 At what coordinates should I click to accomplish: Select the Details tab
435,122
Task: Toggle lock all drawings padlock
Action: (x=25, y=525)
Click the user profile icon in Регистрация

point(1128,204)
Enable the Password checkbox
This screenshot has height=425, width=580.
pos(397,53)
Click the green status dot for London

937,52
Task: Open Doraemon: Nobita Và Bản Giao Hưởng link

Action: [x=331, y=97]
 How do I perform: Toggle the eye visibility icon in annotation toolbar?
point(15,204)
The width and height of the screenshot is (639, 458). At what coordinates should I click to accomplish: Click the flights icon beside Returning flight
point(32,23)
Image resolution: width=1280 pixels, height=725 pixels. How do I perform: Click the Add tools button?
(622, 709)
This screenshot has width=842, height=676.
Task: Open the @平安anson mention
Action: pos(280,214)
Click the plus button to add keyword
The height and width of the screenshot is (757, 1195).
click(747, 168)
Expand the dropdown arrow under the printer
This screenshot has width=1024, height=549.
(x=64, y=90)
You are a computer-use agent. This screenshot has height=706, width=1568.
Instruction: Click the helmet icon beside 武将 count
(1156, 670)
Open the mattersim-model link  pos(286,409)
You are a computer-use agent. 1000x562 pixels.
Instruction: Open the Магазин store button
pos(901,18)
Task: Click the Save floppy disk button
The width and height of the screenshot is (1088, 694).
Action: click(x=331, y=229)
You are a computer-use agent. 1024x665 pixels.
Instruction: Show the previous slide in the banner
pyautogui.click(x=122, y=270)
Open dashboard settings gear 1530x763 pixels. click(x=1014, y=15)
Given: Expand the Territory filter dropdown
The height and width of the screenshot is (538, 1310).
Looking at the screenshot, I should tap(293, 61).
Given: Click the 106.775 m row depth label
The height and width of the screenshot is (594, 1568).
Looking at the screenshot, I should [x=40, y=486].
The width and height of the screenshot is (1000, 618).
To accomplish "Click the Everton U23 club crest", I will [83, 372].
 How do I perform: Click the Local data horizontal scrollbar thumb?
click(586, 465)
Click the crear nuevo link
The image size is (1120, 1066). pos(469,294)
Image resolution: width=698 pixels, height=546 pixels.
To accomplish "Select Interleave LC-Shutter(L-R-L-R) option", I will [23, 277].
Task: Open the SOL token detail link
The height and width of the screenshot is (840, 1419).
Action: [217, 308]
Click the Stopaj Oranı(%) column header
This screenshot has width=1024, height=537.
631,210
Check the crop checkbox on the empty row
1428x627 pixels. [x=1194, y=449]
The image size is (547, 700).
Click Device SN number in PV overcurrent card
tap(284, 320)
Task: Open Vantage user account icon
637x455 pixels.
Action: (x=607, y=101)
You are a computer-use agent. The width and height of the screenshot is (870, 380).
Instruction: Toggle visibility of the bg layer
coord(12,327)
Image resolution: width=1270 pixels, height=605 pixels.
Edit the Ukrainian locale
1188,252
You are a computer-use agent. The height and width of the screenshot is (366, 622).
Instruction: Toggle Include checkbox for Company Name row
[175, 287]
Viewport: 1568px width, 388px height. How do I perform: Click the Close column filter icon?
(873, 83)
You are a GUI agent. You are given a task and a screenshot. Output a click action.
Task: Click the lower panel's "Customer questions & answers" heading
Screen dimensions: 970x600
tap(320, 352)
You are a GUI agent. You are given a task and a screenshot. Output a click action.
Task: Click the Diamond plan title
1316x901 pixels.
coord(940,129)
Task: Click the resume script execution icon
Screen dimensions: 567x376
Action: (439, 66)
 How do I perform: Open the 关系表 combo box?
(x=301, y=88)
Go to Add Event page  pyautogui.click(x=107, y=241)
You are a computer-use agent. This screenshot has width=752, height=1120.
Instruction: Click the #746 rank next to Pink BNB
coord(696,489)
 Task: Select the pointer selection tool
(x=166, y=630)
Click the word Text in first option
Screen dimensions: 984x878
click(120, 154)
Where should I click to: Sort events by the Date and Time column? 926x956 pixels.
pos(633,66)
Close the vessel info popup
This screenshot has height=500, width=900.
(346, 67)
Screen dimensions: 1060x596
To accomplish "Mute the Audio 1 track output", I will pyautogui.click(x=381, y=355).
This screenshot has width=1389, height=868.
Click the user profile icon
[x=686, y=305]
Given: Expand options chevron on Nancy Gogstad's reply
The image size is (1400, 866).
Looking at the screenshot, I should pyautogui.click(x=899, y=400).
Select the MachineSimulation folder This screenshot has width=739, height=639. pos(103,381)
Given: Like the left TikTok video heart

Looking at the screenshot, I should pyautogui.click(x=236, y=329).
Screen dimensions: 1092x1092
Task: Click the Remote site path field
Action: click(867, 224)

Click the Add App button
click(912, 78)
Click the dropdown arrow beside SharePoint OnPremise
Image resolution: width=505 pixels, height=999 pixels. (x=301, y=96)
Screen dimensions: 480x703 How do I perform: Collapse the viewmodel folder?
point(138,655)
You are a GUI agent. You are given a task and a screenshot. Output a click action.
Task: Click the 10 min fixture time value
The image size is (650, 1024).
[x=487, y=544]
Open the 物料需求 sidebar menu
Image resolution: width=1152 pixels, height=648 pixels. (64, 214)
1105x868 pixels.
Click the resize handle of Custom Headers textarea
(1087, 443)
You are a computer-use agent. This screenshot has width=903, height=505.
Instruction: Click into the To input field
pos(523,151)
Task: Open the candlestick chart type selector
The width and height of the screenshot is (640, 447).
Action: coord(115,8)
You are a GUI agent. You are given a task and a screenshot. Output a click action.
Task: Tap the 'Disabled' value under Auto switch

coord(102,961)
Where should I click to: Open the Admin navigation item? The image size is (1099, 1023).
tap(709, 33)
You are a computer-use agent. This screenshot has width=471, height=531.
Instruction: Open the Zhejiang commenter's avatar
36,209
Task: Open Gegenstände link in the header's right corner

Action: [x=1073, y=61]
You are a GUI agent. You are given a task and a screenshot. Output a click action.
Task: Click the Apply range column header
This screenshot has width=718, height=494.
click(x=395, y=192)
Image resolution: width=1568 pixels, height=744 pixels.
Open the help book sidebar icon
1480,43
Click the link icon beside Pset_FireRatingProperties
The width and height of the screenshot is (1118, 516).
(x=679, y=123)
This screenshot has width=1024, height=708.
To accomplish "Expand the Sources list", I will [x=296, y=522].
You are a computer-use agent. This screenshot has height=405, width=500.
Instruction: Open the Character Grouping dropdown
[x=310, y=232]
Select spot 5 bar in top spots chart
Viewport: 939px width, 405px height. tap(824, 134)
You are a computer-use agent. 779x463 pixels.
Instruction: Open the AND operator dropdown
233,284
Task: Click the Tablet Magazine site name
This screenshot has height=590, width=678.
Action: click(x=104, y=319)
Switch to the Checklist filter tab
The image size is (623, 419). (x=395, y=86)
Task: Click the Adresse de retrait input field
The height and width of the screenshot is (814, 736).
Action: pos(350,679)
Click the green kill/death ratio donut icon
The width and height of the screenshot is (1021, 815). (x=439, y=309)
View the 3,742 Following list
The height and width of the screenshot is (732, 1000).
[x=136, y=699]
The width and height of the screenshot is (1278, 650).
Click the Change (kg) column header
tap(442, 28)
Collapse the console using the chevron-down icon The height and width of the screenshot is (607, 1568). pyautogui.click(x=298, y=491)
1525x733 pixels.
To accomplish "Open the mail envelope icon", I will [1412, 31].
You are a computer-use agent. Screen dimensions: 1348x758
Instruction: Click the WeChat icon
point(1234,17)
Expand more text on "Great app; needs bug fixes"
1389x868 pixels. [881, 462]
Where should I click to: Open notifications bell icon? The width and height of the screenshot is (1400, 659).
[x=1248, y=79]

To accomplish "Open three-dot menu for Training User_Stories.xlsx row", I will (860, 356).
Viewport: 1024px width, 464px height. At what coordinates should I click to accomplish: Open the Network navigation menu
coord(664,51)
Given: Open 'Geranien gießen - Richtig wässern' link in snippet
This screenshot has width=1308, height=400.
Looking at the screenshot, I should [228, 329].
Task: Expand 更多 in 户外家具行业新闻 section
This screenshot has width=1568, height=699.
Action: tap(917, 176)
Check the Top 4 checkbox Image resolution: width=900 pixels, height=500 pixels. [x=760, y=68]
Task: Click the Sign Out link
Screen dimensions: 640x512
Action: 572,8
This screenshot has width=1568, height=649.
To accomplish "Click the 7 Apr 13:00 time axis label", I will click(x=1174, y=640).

Requirement:
Where the listing above reaches the line that contains "has width=903, height=505.", start retyping, and finish with the line that contains "1525x733 pixels."; reproduce those lines exactly and no others.

Task result:
You are a computer-use agent. This screenshot has width=903, height=505.
Instruction: Click into the To input field
pos(523,151)
Task: Open the candlestick chart type selector
The width and height of the screenshot is (640, 447).
Action: coord(115,8)
You are a GUI agent. You are given a task and a screenshot. Output a click action.
Task: Tap the 'Disabled' value under Auto switch

coord(102,961)
Where should I click to: Open the Admin navigation item? The image size is (1099, 1023).
tap(709, 33)
You are a computer-use agent. This screenshot has width=471, height=531.
Instruction: Open the Zhejiang commenter's avatar
36,209
Task: Open Gegenstände link in the header's right corner

Action: [x=1073, y=61]
You are a GUI agent. You are given a task and a screenshot. Output a click action.
Task: Click the Apply range column header
This screenshot has width=718, height=494.
click(x=395, y=192)
Image resolution: width=1568 pixels, height=744 pixels.
Open the help book sidebar icon
1480,43
Click the link icon beside Pset_FireRatingProperties
The width and height of the screenshot is (1118, 516).
(x=679, y=123)
This screenshot has width=1024, height=708.
To accomplish "Expand the Sources list", I will [x=296, y=522].
You are a computer-use agent. This screenshot has height=405, width=500.
Instruction: Open the Character Grouping dropdown
[x=310, y=232]
Select spot 5 bar in top spots chart
Viewport: 939px width, 405px height. tap(824, 134)
You are a computer-use agent. 779x463 pixels.
Instruction: Open the AND operator dropdown
233,284
Task: Click the Tablet Magazine site name
This screenshot has height=590, width=678.
Action: click(x=104, y=319)
Switch to the Checklist filter tab
The image size is (623, 419). (x=395, y=86)
Task: Click the Adresse de retrait input field
The height and width of the screenshot is (814, 736).
Action: pos(350,679)
Click the green kill/death ratio donut icon
The width and height of the screenshot is (1021, 815). (x=439, y=309)
View the 3,742 Following list
The height and width of the screenshot is (732, 1000).
[x=136, y=699]
The width and height of the screenshot is (1278, 650).
Click the Change (kg) column header
tap(442, 28)
Collapse the console using the chevron-down icon The height and width of the screenshot is (607, 1568). pyautogui.click(x=298, y=491)
1525x733 pixels.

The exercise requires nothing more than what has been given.